Published Mar 7, 2009
mashamontago
123 Posts
i don't get it.. what does it mean when a person has a burn and the K+ spills out into the cell? which causes.. what? hyperkalemia? someone explain?
0.9% NaCl is used for diabetic patients... why?
Lactated ringers is isotonic and used for surgical patients with just blood loss? please help.
hypocaffeinemia, BSN, RN
1,381 Posts
Hyperkalemia in burns is the result of three related pathways:
1) Damaged cells spill their cytosol, rich in K+, into surrounding tissue. Increased capillary permeability as a result of the inflammatory process allows for K+ to shift intravascularly.
2) The significant amount of damaged tissue as a result of the burn releases a large amount of uric acid, myoglobin, and other protein and protein metabolism components into bloodstream. This results in metabolic acidosis, which causes normal cells to exchange K+ for hydrogen ions in an effort to reduce the acidosis.
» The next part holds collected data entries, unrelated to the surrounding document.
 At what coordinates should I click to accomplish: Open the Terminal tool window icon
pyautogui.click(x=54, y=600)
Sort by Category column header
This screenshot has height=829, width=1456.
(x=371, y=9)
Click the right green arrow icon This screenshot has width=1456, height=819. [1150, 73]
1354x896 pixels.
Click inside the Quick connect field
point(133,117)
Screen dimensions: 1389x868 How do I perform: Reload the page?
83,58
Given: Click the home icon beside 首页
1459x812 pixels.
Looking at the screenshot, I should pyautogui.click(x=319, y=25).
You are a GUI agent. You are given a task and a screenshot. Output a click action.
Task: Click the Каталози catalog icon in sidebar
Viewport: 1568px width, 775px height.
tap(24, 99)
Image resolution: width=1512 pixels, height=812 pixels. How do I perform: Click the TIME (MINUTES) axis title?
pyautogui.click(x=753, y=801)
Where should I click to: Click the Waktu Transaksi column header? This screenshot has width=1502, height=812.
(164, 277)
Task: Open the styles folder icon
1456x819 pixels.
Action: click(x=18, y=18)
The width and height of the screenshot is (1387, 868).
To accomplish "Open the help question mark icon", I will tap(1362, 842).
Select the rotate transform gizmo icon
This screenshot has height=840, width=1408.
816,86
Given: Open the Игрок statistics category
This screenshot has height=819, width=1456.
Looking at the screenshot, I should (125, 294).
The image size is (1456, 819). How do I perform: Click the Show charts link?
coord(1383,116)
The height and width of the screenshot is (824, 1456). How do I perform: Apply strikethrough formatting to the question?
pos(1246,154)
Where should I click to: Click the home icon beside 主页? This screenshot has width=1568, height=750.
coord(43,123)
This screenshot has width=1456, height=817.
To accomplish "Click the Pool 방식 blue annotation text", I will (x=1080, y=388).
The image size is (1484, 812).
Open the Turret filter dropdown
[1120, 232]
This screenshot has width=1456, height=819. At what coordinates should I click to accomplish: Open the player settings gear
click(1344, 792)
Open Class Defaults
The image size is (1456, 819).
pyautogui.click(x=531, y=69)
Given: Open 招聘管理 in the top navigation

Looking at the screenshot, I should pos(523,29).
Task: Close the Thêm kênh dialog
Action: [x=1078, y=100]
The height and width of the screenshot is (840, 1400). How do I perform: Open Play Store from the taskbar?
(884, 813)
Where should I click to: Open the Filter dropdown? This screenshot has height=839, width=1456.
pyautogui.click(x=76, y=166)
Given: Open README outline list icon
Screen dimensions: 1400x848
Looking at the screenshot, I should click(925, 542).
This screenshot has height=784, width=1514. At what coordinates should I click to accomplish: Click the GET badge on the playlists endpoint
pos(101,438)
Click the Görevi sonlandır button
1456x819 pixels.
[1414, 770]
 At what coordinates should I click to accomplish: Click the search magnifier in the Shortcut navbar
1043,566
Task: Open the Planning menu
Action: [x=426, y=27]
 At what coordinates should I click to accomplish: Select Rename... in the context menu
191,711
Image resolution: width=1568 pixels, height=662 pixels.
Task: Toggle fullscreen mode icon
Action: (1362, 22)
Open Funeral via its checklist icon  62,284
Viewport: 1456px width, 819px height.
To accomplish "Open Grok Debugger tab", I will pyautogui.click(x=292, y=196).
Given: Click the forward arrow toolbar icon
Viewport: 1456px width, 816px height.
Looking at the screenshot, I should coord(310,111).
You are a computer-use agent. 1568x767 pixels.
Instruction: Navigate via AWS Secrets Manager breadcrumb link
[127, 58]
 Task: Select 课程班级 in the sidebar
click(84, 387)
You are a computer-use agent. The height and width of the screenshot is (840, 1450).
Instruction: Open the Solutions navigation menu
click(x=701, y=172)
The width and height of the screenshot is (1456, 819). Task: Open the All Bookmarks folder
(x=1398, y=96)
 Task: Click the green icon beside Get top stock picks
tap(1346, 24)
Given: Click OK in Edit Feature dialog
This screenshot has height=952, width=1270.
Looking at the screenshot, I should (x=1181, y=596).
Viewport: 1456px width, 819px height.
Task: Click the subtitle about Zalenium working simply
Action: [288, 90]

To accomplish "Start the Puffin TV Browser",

3) Metabolic acidosis combined with excessive myoglobin from muscle destruction strains the kidneys. Acute renal insufficiency/failure can result, thereby causing less K+ to be excreted.
It is important to note that all of the above are in the immediate acute stage. After several days as things start to normalize, a rapid swing towards hypokalemia can result due to K+ shifting back intracellular, assuming stabilization of inflammation, kidney function, and acidosis occur.
This statement is also too vague. If you intend to give fluid for pure volume replacement, isotonic fluids such as LR or NS are used. LR is preferred over NS when giving laaaaarge amounts of fluid fast as it doesn't cause a hyperchloremic acidosis, which NS can cause.
RedCell
436 Posts
Being burned causes damage to cell membranes which causes normally intracellular electrolytes (potassium being one) to spill into the the extracellular fluid. This is what causes hyperkalemia.
Normal saline is one of many fluids that can be used on diabetics, it sounds like someone wants you to acknowledge that there is no dextrose in this solution.
Lactated ringers is commonly used in surgery because it closely resembles blood plasma. Plasmalyte is also acceptable. The reason LR is used over normal saline is due to the fact that hyperchloremic acidosis can occur with high volumes of normal saline replacement. To further this discussion a common debate for acute blood loss is the old rhetorical colloid vs crystalloid administration for acute blood loss.
To further this discussion a common debate for acute blood loss is the old rhetorical colloid vs crystalloid administration for acute blood loss.
Heh. What's the standard of care this week? :)
Last I heard, colloids showed no real efficacy over and above crystalloids.
Heh. What's the standard of care this week? :)Last I heard, colloids showed no real efficacy over and above crystalloids.
I think there are too many papers, opinions etc... to give a straight right or wrong answer. Judging when to give colloids or crystalloids should be based on the patient's known prior history, amount of blood lost, and what you are looking at when put in this position. For large volumes of blood loss, whole blood is the best replacement. Unfortunately, this is not usually a viable option. The most up to date literature is coming from the war in Iraq. For massive blood loss the current recommendation is to replace at a ratio of 1:1:1 (packed red cells, plasma, platelets). Blood banks do not like this because it depletes their supply. I guess the best answer would be for the practitioner to take what they can get and for the patient to not get shot, stabbed, empaled, amputated, or eviscerated.
BerryHappy
261 Posts
OMG you guys make me feel like an IDIOT!
Thanks for the lesson...when I grow up I wanna be Y'ALL!!!
ghillbert, MSN, NP
3,796 Posts
Just watch your thought - K spills OUT OF the cell, not out into the cell. ie. out of the cell and into the bloodstream, which leads to a high serum K=hyperkalemia.